Beyond legal and organizational progress at the institutional level, Latin American companies are also equipping themselves with their own tools, in many cases based on the NIS2 and other similar guidelines.


A growing number of companies are boosting their investment in this area and equipping themselves with advanced internal protocols as part of their security master plans. Brazilian, Colombian and Chilean companies are leading this incipient development of creating successful corporate strategies. Proof of this was the action taken by the Colombian Center for Industrial Cybersecurity which, according to Portillo, "recently published a study detailing the increase in data breach incidents. All of this was a reminder that these problems are very real in the region and indicate that many individual companies and the financial services industry are unprepared."


The importance of the human factor

This is why it is essential to have cybersecurity managers at the corporate level, a  position that many Latin American companies still lack. The type of specific knowledge and experience that these professionals can offer can make the difference in the current context, where Fernández Granado says increasingly sophisticated threats are spreading, from automated ransomware attacks to new, highly effective phishing tactics. As he explains: "In the medium term, as soon as this technological standoff stabilizes, vulnerability will come mainly from the human factor. Attacks will be based on social engineering, which is what we call exploiting the fears, insecurities, imprudence or lack of knowledge of individual users, who are tricked into sharing access passwords, divulging valuable information or installing malware on their computers. Another pending challenge is to train a new batch of professionals with advanced technological skills to act as a checkpoint against this type of challenge. According to Portillo, "to strengthen the digital culture of the members of an organization is to strengthen their defense against the possible technological attacks ".

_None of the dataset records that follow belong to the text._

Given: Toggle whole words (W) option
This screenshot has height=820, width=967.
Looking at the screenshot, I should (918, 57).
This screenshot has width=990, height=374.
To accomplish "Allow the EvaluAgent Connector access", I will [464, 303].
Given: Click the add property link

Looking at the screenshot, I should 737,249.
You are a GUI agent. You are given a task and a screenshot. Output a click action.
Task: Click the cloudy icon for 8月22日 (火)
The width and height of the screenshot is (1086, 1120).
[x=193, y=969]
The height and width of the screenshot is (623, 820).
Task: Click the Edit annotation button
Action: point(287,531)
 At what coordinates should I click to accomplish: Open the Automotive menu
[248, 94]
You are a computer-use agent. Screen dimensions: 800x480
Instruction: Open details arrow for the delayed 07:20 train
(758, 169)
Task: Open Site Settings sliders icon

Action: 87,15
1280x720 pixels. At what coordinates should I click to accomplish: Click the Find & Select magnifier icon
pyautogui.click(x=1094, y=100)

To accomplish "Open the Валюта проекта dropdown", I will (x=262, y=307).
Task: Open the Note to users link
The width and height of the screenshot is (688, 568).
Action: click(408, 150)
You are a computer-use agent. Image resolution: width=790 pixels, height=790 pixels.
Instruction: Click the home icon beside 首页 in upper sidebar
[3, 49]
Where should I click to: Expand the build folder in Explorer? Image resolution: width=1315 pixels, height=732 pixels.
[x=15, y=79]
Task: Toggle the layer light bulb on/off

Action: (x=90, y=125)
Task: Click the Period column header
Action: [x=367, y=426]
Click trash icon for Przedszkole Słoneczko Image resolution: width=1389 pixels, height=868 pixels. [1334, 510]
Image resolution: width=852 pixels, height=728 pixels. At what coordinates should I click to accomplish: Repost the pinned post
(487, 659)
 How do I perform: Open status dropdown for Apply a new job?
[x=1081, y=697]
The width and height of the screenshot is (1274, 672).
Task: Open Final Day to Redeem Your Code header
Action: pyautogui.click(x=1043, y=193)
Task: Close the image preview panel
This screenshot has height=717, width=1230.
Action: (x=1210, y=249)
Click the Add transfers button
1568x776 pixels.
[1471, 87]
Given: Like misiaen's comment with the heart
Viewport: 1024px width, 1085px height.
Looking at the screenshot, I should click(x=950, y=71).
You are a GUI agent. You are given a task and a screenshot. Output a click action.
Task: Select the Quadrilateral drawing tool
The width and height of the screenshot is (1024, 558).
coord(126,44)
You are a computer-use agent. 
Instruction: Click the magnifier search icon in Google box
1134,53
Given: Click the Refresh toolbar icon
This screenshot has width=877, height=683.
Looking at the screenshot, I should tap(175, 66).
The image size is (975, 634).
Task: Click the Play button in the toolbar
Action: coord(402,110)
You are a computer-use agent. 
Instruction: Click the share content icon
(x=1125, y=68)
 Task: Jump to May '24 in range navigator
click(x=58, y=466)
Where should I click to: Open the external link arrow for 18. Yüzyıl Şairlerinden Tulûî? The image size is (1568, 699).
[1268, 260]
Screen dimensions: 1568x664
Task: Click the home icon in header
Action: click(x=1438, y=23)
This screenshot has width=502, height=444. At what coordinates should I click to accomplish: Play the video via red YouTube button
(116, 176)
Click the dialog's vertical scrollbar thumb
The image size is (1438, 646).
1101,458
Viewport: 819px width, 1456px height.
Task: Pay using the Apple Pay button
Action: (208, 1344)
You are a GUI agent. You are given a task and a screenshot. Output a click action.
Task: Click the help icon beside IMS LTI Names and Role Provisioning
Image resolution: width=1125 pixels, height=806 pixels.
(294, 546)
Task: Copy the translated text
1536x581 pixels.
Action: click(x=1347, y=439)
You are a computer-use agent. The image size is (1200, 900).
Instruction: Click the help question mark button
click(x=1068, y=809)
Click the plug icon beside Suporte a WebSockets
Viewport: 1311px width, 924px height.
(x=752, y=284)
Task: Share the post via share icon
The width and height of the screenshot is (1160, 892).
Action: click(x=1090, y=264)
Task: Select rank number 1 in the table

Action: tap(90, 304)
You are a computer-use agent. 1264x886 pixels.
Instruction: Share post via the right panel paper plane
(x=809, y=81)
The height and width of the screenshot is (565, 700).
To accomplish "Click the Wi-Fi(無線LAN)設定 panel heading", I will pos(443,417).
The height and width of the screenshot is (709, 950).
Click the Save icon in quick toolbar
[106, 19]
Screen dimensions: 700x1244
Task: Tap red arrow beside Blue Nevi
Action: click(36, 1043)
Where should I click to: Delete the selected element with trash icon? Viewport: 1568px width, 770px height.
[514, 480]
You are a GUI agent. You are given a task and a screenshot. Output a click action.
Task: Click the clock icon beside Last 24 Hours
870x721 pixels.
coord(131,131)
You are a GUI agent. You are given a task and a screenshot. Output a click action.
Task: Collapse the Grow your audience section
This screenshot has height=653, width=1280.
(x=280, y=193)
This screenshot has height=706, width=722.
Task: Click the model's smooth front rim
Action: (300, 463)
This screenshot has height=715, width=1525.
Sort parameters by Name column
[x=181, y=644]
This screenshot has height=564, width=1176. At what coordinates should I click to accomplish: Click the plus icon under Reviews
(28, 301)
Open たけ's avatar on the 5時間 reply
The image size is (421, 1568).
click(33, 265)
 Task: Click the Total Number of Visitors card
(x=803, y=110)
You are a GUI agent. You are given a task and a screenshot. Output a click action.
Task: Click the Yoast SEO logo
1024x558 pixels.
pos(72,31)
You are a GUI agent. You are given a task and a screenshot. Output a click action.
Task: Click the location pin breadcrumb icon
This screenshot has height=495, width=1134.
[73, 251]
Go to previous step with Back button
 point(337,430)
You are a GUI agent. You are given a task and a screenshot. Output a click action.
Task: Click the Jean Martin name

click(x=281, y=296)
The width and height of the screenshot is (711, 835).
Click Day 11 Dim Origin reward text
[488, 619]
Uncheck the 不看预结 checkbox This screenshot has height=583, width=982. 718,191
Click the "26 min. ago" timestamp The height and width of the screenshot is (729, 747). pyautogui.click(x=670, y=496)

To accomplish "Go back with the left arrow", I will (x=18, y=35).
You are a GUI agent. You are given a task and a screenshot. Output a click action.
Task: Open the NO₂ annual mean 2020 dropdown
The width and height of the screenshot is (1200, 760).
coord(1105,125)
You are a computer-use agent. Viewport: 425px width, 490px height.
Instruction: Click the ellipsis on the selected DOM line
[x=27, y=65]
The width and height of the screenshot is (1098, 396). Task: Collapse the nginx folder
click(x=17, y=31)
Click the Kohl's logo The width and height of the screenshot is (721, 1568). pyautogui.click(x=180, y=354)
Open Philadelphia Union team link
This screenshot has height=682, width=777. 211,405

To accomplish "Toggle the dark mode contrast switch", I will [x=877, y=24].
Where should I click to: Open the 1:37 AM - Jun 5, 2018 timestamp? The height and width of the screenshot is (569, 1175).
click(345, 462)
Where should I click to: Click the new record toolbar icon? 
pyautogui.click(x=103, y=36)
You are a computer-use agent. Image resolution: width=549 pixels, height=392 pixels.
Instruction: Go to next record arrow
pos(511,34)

As ever, the recipe for success is to continue strengthening our response capacity, starting at the institutional level, creating adequate and common regulatory tools, as far as possible, for the whole continent. This has to be done without neglecting the necessary organizational effort and the essential investments in cybersecurity on the part of companies.

Portillo concludes with a reflection on the immediate future: "Cybersecurity experts are developing a whole arsenal of defensive resources to address Internet security in the near future. For this reason, and with the aim of following the obligations already established in the United States and the European Union, we must all work hand in hand, aided by technological developments, to shield our systems and our organizations behind a common regulatory framework for cybersecurity".